WORK TO COMPLETE – Starting at the line that contains "Image resolution: width=1024", print every remaining line of the entries, unchanged, and output nothing more.

GIVEN INFORMATION –

__________________________________________________

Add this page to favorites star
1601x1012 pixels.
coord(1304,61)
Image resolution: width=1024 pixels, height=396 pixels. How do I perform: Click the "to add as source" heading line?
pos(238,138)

__________________________________________________

RESPONSE AREA –
Image resolution: width=1024 pixels, height=396 pixels. How do I perform: Click the "to add as source" heading line?
pos(238,138)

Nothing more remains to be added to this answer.